INFORMATION PROVIDED –
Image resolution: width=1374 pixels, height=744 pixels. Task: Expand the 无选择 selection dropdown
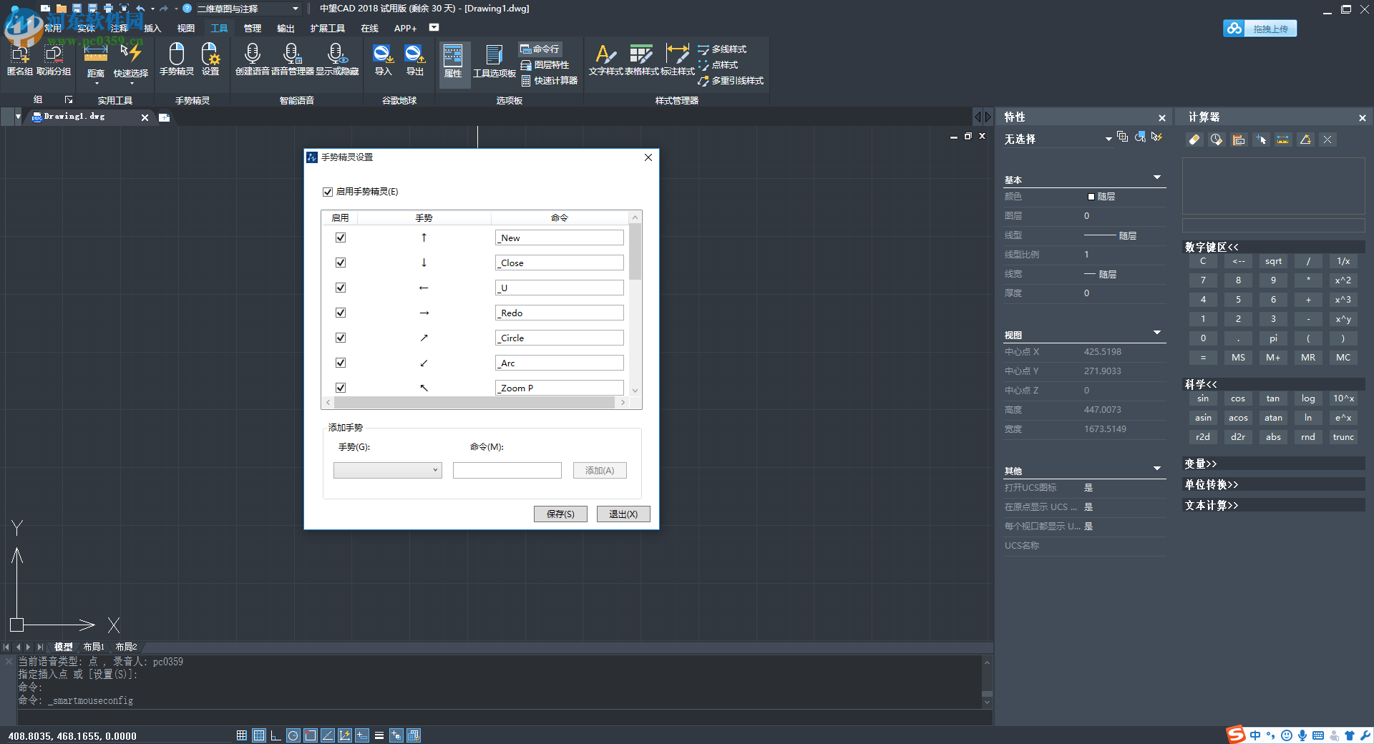1109,139
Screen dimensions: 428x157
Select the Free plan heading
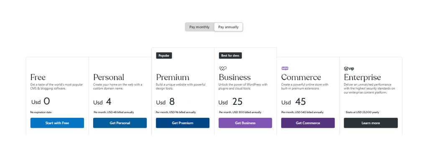point(38,77)
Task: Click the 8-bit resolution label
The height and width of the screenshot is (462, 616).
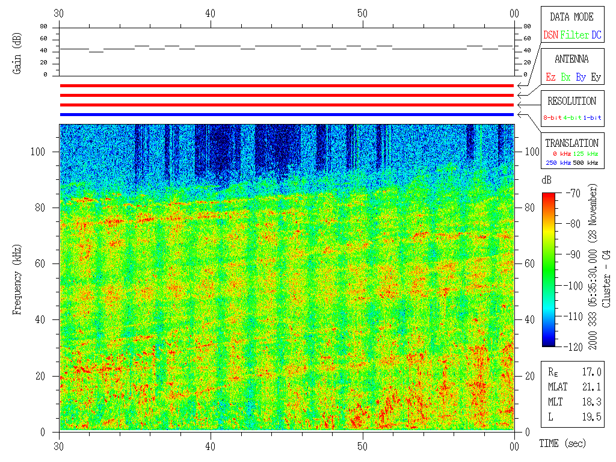Action: click(x=553, y=118)

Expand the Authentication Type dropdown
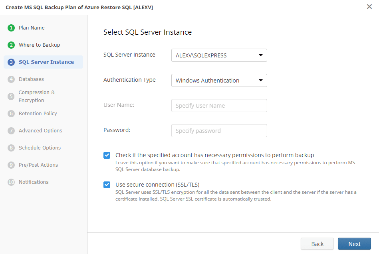point(219,81)
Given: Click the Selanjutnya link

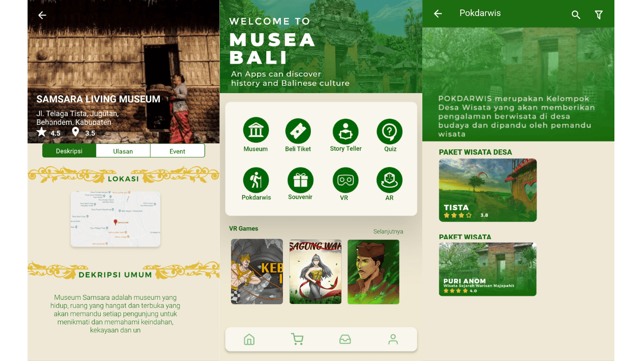Looking at the screenshot, I should point(388,232).
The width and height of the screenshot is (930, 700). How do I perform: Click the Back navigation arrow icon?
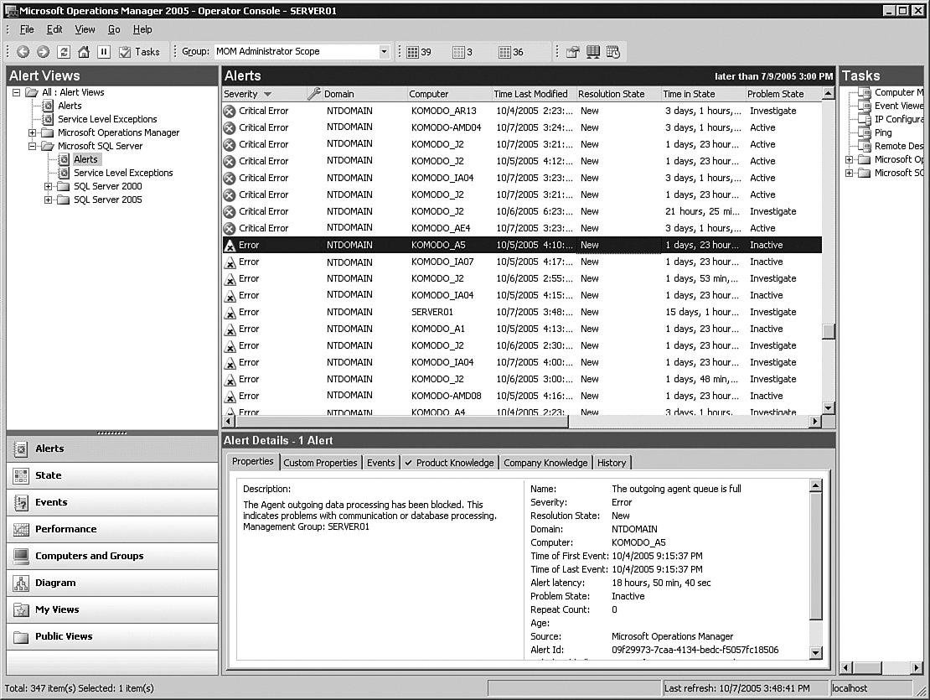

ACTIVITY – Give back exactly the lines from the one containing "Given: Click the Selanjutnya link" through the last line above, both included, and none of the pictures.

WRITTEN SOLUTION –
Given: Click the Selanjutnya link

Looking at the screenshot, I should point(388,232).
The width and height of the screenshot is (930, 700). How do I perform: Click the Back navigation arrow icon?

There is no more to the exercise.